Сергею удалось понравиться Виктору. Так у него во дворе появились два самых сильных защитника: Кляча и Виктор. Но защитить они его могли лишь тогда, когда события разворачивались в секторе их обзора. У своего – первого – подъезда Сергей такой защиты не имел, чем и пользовались недруги.
Ефим тоже увлекался футболом. Нередко в летние воскресные вечера они вместе с Сережей ездили на поезде в Москву на стадион «Динамо», когда там проходили матчи с участием «ЦДКА», «Динамо» или «Спартака». Билеты на встречи с участием этих команд надо было приобретать заблаговременно. Празднично одетых Ефима и Сережу у выхода из метро встречала толпа болельщиков, спрашивающих лишний билетик. Народ на стадион приходил задолго до начала матча, чтобы поспорить, кто выиграет, постоять у большой таблицы результатов первенства страны по футболу, поговорить о перспективах каждой из играющих команд.
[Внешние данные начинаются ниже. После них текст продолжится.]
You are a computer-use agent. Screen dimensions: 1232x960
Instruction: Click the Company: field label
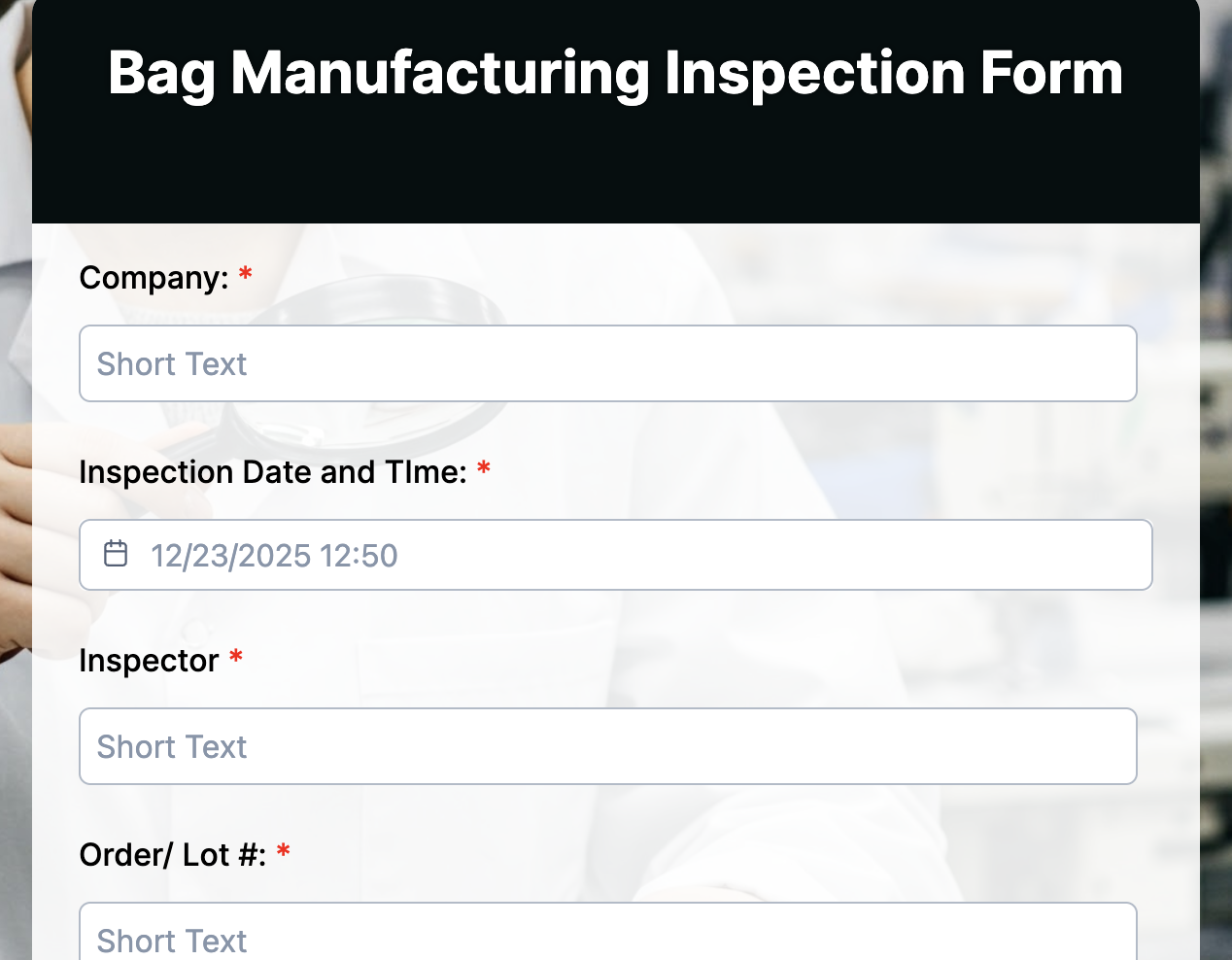coord(155,278)
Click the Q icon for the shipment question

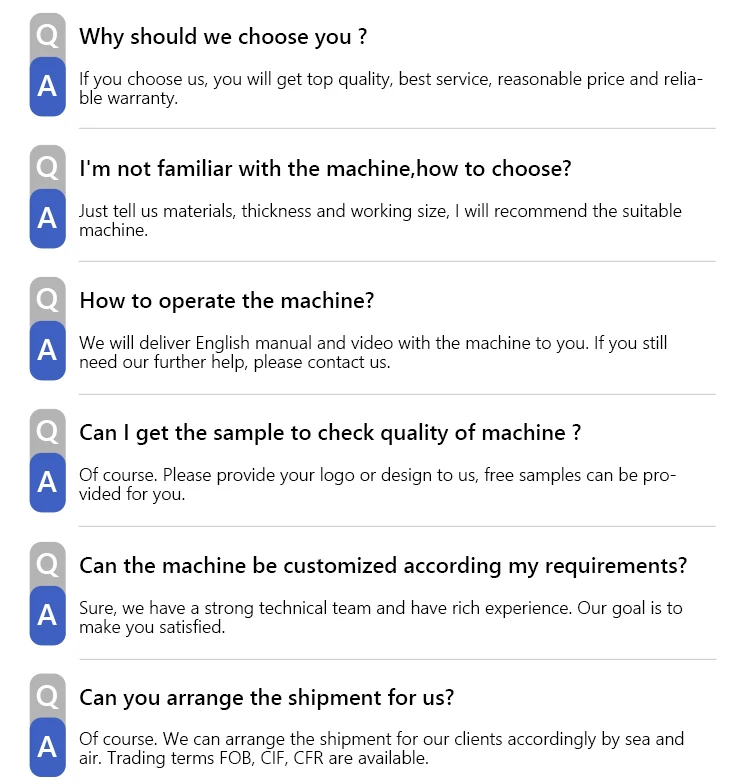click(x=47, y=697)
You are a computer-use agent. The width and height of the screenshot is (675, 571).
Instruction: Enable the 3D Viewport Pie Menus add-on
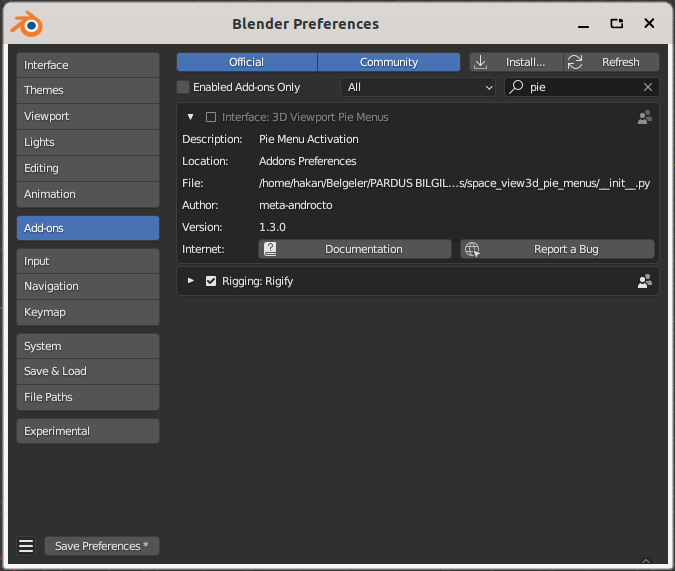tap(211, 117)
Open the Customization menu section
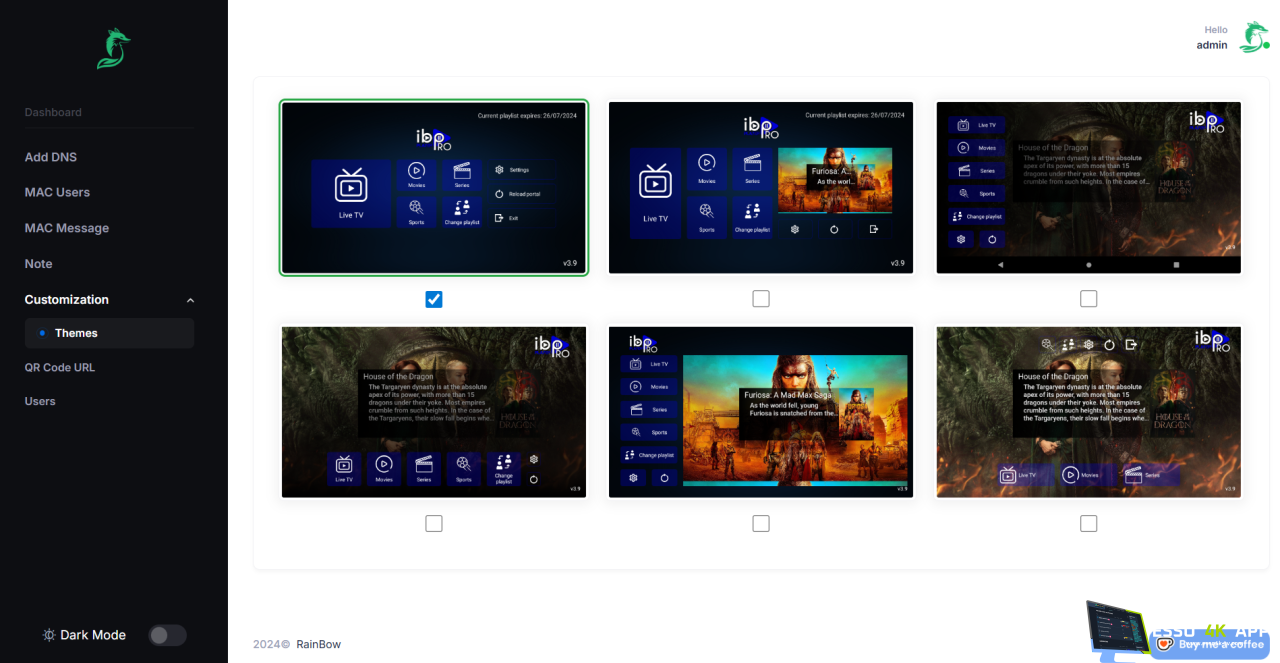 coord(67,300)
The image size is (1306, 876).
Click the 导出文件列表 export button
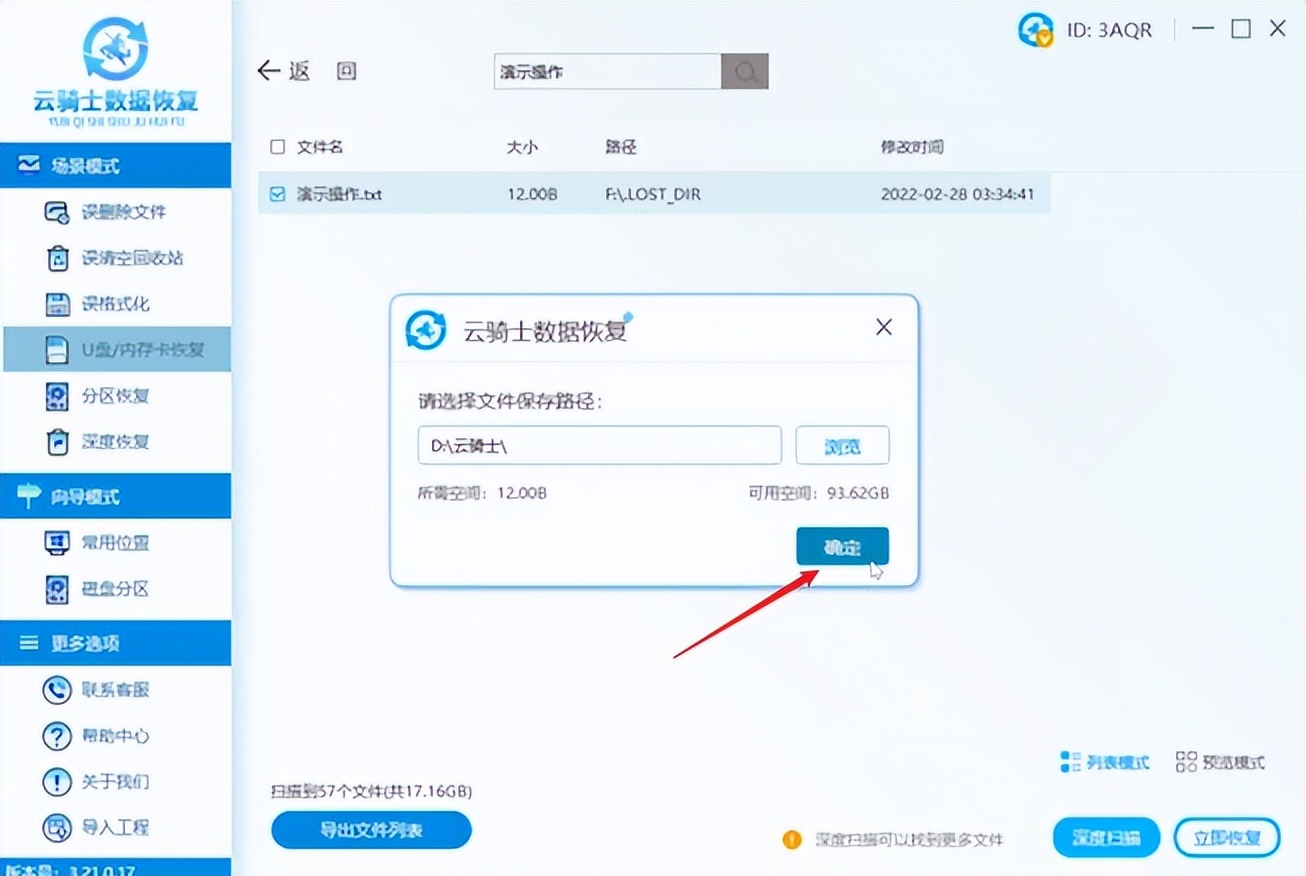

Чинно восседали на откормленных лошадях милиционеры. Ефим не знал, как Сережа, фамилии ведущих игроков, не кричал как безумный во время забитого или пропущенного мяча, но футбол доставлял ему эстетическое наслаждение. После окончания матча Сережа восторгался, какие мячи брал Хомич или какой проход по краю совершил Трофимов, а Ефим, плохо слушавший сына, думал, что это и есть преимущество Москвы. И не беда, что угасли перспективы карьерного роста или получения благоустроенной квартиры, зато есть возможность сходить в театр, на стадион, посетить воздушный парад в Тушино.
Ефим был не рад, что в первое свое посещение парада в Тушино взял с собой Сережу. Десятки тысяч людей собрались на огромном поле и смотрели, закинув головы вверх, в небо, где самолеты демонстрировали фигуры высшего пилотажа. Ефим взял с собой полевой бинокль, чтобы лучше рассматривать этот небесный спектакль. Народ гудел, ликовал, наблюдая за происходящим. Вдруг неожиданно наступила необычная тишина, самолеты на мгновение исчезли, и головы всех присутствующих повернулись в сторону правительственной трибуны, на которой в своей традиционной шинели и кепке появился вождь всех народов. Сергей попросил у отца бинокль и очень долго смотрел в сторону трибуны. Уже возобновился парад самолетов, а Сережа все смотрел.
– Что ты там высматриваешь? – не выдержал Ефим.
– Отца родного, – после некоторой паузы сказал Сергей.
Рядом было много народа, и Ефим не стал ничего больше спрашивать у сына. Он молча взял Сережу за плечо и сильно сдавил пальцами.
– Папа, больно.
Ефим приложил палец к губам. Сережа понял.
Дома Людмила стала спрашивать сына о том, что он видел на параде.